Of communication

Ghalib is prepared to compromise:“Naheen nigar ko ulfat na ho, nigar tau hai, Ravani-e-ravish-o-masti-e-ada kahye.”
That means going as far as the other wants to. Not to push things. But this could have an opposite reaction:
“Soupçonnés tu le plaisir——d’agiter comme le vent le coeur des femmes timides.” Flaubert 
Some lines so resist translation. But I’ll try. “Do you imagine the pleasure—-of making, in the manner of the breeze, the heart of timid women flutter?” The line is preceded by: “long live love, money, wine, family, joy and sentiments. We take of all these as much as we can, but do not believe them.” Well, I suppose every society grants to its writers the privilege to bend the language to their whims and moods.But why “timid” women? In love, in reacting to attention, nay in attracting it, no woman is timid. It is often the young men, who are “timid”. They carry their shyness to a point, which others take for arrogance or indifference.The nineteenth century French poet, Jules Laforgue, who died at 27, wrote: 
 “Je puis mourir demain et je n’ai pas aimé. Mes lèvres n’ont jamais touché lèvres de femme, Nulle ne m’a donné dans un regard son âme, Nulle ne m’a tenu contre son coeur pâmé.”
(I can die tomorrow and I have never loved. My lips have never touched the lips of a woman,No one has passed her soul to me in a look,No one has held me against her fainting heart.)
Later in the poem, he said that he hated love and its etiquette. It is not quite clear what is meant by “hating love”. Perhaps, he never came across a woman he could love, or did not come across her at the right moment when she was free to reciprocate.Perhaps, it is something more. He begins another poem with:
 “Celle qui doit me mettre au courant de la Femme, Nous lui dirons d’abord, de mon air le moins froid, La somme des angles d’un triangle, chère âme, Est egale à deux droits.”

**Apply what you read**
A – Answer these questions about the essay on communication:
(i) At what age did Jules Laforgue die?
(ii) To which writer is the line about agitating the hearts of timid women attributed?
(iii) Later in the poem, what did Laforgue say he hated?
B – Reproduce a passage of the essay on communication word for word, starting with "(I can die tomorrow" and going on through "her fainting heart.)".
C – Write a continuation of the essay on communication, beginning after its final quoted French stanza.

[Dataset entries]

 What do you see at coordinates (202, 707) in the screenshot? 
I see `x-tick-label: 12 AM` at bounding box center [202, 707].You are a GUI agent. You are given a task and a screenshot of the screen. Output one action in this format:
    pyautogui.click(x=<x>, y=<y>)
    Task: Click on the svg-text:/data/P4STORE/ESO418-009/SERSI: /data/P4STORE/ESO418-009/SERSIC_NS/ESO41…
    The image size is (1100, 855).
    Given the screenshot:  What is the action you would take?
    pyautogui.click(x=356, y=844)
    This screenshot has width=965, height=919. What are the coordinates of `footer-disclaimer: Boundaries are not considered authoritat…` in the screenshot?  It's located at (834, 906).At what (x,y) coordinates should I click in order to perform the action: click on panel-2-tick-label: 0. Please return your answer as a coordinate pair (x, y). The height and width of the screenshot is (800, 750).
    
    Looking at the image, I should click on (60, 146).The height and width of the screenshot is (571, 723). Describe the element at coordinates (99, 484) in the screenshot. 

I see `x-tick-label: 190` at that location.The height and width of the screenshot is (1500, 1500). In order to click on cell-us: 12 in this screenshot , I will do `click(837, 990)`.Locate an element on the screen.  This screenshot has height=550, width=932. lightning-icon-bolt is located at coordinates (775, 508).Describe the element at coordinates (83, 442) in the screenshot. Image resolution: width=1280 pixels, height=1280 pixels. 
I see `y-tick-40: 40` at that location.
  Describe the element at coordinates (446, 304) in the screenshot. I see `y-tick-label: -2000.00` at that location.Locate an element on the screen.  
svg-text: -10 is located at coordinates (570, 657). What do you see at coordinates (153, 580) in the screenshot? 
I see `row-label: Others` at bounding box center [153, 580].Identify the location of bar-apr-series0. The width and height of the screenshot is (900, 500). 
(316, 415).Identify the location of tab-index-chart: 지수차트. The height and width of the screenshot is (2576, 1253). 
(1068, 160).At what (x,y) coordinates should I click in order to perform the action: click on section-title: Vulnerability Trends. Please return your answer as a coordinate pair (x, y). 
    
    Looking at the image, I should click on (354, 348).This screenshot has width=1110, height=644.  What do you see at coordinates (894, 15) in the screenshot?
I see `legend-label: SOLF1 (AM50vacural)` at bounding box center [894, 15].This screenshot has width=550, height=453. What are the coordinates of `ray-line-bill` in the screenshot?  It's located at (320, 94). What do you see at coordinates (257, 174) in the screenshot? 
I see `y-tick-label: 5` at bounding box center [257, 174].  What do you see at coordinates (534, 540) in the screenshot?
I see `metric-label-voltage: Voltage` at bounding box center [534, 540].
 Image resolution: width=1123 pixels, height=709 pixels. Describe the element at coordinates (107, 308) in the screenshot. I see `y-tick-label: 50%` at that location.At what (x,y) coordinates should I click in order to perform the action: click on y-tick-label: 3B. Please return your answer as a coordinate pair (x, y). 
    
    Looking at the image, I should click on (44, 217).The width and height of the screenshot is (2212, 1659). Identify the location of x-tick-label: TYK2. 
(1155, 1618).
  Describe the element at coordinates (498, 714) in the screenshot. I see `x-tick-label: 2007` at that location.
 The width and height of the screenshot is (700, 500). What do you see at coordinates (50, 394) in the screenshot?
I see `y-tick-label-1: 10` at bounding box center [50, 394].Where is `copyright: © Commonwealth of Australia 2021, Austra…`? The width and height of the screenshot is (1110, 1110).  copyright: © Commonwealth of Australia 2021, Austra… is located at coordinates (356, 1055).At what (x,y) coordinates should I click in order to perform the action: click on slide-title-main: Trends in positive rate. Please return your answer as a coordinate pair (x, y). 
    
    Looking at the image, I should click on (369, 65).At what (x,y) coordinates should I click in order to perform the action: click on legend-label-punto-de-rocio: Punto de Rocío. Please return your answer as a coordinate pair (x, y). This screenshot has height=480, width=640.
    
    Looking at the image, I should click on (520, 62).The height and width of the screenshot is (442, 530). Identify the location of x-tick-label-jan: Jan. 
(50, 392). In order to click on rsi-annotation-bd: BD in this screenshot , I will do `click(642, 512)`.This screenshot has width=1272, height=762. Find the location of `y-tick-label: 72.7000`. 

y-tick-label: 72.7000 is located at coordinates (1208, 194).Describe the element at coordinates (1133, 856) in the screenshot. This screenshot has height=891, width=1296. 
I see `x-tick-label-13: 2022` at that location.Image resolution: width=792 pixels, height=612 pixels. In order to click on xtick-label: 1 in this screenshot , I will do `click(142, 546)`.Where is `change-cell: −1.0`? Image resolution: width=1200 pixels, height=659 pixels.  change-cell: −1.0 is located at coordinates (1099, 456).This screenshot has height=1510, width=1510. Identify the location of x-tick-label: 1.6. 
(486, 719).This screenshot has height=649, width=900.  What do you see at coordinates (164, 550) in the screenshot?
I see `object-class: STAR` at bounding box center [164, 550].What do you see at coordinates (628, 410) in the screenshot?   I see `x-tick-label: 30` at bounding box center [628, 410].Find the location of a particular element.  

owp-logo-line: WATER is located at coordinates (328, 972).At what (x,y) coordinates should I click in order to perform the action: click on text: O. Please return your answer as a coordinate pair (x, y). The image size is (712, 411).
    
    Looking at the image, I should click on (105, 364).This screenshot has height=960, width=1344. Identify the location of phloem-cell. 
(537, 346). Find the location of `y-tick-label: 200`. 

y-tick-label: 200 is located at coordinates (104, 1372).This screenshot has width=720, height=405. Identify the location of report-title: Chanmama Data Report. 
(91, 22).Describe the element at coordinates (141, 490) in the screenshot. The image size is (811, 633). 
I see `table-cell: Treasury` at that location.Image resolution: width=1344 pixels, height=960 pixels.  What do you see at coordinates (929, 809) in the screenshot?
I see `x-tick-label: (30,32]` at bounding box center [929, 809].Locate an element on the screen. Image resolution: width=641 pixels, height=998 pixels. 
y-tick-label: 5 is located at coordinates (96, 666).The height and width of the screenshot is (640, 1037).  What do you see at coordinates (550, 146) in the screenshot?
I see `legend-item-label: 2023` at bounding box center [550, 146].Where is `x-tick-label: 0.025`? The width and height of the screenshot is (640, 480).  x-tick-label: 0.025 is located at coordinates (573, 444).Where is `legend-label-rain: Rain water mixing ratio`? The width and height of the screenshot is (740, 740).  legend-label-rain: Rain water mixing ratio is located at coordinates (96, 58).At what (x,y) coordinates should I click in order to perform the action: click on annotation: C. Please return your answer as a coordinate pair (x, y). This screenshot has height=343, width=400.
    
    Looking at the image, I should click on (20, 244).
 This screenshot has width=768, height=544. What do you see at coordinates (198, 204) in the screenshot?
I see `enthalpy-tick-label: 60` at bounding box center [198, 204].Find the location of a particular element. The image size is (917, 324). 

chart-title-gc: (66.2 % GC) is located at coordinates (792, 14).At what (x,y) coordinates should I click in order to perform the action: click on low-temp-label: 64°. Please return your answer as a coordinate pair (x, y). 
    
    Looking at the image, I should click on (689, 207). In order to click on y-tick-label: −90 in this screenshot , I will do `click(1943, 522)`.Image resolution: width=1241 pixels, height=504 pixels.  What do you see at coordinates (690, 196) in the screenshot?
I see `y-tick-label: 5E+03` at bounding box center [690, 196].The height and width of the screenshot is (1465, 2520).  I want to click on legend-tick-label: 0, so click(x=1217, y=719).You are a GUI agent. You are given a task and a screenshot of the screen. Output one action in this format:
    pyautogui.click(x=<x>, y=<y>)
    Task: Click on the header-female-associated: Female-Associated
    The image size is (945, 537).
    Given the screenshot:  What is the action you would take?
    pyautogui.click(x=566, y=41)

**Replies**
A –
(i) 27
(ii) Flaubert
(iii) Love and its etiquette

B –
(I can die tomorrow and I have never loved. My lips have never touched the lips of a woman,No one has passed her soul to me in a look,No one has held me against her fainting heart.)

C –
(She who should educate me about the woman, We will first say to her in my least cold manner, The sum of angles of a triangle, dear heart Is equal to two right angles.)
This is the language of a woman-hater, not that of a timid heart. It could also be the result of an ardent passion rejected, or of a rebuff to someone’s first advances. The problem of an amorous relationship is the problem of a choice at each step. As Sartre says, when a man takes a woman’s hand the first time in his, she has to make a decision right away. Sartre does not add that the need for a choice does not confront the man with the same immediacy. He has time!Our poetic tradition solves this problem of the appropriate signal by creating an unattainable object of love. She is an icon, an ideal, pure beauty, anything but a woman looking for and hoping to find a sympathetic comrade.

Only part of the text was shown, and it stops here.